* [READING TEXT]:
Please download the starter project and navigate yourself around. Open the Main.storyboard file and see the scenes order and flow, and go through the classes and see what is already implemented. When you feel ready, continue to the next parts where I guarantee that we will meet really interesting stuff!

Creating A Project In Google Cloud Platform Console

Before we are able to use any Translation APIs from Google, we must go through the process of creating a new project in the Google Cloud Platform Console, and ultimately to generate an API key that will let our app access the translation API and make requests to it, as well as to let Google keep track of the API usage. In this part I’ll take you through all necessary steps from creating a new project and enabling Translation API, up to generating the desired API key.

Note: I won’t go into details on how to set up a billing account. If you already have one then you’re all set, if not, you will be asked to create one when you will enable Translation API in the following steps. In that case, follow the on-screen instructions, give your credit card information and then proceed to the rest of the process.

So, to start, get connected to your Google account and then visit this page where Google Cloud Platform projects can be managed. If you have previous projects already created then you will find them here.

manage resources

Click to the Create Project button to the top side, and you’ll be navigated to a new page where you will provide a name for the project we are creating for our app. As you can see next, I named it Translation Project, but feel free to give any name you like. Once you are ready, click to the Create button.

* [DATA FOR REVIEW]:
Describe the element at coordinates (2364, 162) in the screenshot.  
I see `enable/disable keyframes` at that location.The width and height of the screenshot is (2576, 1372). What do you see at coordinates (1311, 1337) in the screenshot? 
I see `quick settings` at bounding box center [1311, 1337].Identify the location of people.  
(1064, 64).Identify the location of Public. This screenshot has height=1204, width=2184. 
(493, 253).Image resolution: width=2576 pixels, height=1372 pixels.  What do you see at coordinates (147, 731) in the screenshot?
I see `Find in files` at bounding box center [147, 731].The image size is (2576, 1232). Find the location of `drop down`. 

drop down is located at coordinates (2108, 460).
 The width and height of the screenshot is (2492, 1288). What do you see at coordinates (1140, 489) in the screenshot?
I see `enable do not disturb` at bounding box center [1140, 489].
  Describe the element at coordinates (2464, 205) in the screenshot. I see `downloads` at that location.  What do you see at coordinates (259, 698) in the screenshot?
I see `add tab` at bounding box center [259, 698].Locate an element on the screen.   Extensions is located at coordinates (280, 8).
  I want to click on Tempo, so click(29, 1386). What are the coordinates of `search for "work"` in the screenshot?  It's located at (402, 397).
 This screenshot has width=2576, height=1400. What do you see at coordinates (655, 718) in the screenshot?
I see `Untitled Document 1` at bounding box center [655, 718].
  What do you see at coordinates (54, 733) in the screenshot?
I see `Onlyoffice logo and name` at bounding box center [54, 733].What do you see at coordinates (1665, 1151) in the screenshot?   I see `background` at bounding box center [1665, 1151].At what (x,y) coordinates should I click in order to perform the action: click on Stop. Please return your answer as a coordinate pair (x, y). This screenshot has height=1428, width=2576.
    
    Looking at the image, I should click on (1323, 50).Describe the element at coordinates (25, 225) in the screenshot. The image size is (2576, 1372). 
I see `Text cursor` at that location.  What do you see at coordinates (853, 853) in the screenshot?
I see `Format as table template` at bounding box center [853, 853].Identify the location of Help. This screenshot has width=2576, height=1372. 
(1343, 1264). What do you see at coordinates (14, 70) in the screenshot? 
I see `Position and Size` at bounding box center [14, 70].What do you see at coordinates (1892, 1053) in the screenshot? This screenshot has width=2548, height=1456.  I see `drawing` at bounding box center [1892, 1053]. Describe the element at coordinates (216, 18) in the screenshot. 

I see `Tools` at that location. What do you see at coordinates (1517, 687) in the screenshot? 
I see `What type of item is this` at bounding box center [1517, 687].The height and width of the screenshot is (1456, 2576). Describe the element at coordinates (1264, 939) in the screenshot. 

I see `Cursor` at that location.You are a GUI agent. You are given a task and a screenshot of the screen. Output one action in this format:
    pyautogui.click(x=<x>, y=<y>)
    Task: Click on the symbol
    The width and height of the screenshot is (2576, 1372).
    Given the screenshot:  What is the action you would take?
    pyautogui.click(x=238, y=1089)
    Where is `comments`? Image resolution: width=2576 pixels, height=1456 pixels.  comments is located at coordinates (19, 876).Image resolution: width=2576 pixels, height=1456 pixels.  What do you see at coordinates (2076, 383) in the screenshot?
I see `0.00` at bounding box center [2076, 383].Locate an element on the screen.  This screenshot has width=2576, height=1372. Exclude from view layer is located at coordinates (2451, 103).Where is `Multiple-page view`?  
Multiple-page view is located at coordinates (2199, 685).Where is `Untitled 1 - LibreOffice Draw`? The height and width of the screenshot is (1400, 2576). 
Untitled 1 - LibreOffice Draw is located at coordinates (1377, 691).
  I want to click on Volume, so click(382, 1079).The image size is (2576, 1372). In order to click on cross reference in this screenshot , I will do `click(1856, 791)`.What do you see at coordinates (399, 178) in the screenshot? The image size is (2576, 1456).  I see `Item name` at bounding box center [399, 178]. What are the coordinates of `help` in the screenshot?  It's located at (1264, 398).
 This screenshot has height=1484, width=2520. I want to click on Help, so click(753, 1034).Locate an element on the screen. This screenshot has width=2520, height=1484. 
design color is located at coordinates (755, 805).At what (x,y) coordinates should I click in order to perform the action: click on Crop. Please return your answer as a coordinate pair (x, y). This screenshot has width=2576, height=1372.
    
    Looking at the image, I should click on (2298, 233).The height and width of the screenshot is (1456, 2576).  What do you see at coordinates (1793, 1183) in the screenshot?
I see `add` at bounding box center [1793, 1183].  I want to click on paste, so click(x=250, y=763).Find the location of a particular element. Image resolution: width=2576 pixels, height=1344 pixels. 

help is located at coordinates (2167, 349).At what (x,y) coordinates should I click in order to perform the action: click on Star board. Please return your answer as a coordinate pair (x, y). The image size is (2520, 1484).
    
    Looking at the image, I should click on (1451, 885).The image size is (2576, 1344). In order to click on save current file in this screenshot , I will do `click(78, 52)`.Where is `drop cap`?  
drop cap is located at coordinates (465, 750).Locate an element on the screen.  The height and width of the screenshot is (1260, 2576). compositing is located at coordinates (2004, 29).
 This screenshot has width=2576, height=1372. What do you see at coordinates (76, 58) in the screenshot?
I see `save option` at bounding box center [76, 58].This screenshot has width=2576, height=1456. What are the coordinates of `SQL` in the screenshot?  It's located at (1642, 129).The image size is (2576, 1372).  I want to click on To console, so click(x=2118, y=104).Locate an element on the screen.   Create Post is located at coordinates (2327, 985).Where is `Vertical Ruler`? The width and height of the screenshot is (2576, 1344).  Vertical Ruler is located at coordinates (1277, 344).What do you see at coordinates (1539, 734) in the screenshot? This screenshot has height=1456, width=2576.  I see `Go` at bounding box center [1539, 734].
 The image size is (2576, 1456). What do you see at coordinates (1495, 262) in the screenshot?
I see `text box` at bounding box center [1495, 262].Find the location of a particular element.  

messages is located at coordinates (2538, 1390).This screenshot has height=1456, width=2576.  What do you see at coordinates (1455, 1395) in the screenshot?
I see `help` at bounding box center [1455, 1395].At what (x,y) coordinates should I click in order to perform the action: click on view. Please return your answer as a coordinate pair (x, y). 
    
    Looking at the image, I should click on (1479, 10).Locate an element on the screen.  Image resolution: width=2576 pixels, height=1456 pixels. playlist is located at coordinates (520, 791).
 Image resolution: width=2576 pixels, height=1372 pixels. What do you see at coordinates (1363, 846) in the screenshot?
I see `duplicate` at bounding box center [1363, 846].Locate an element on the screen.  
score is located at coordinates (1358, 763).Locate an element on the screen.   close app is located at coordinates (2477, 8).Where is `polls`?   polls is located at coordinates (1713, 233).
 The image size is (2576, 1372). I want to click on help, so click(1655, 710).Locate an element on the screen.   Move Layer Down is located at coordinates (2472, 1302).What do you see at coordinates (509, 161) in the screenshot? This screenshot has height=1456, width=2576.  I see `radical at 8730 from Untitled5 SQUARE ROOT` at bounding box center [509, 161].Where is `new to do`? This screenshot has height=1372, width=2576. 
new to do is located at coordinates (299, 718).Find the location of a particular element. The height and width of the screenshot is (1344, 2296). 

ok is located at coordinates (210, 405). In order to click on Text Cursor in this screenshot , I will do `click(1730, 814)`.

* [WORK REQUEST A]:
Decide whether each statement agrees with the Google Cloud setup text. For each, answer yes or no and quote the deciding words of the text.
(i) The text explains in detail how to set up a billing account.
(ii) The project created in the text is named Translation Project.
(iii) The API key also allows Google to keep track of API usage.
* [WORK REQUEST B]:
Reproduce word for word the part of the Google Cloud setup text from "Please download the" up to and including "desired API key.".

* [EXERCISE RESULT A]:
(i) No: "I won’t go into details on how to set up a billing account."
(ii) Yes: "I named it Translation Project"
(iii) Yes: "as well as to let Google keep track of the API usage"

* [EXERCISE RESULT B]:
Please download the starter project and navigate yourself around. Open the Main.storyboard file and see the scenes order and flow, and go through the classes and see what is already implemented. When you feel ready, continue to the next parts where I guarantee that we will meet really interesting stuff!

Creating A Project In Google Cloud Platform Console

Before we are able to use any Translation APIs from Google, we must go through the process of creating a new project in the Google Cloud Platform Console, and ultimately to generate an API key that will let our app access the translation API and make requests to it, as well as to let Google keep track of the API usage. In this part I’ll take you through all necessary steps from creating a new project and enabling Translation API, up to generating the desired API key.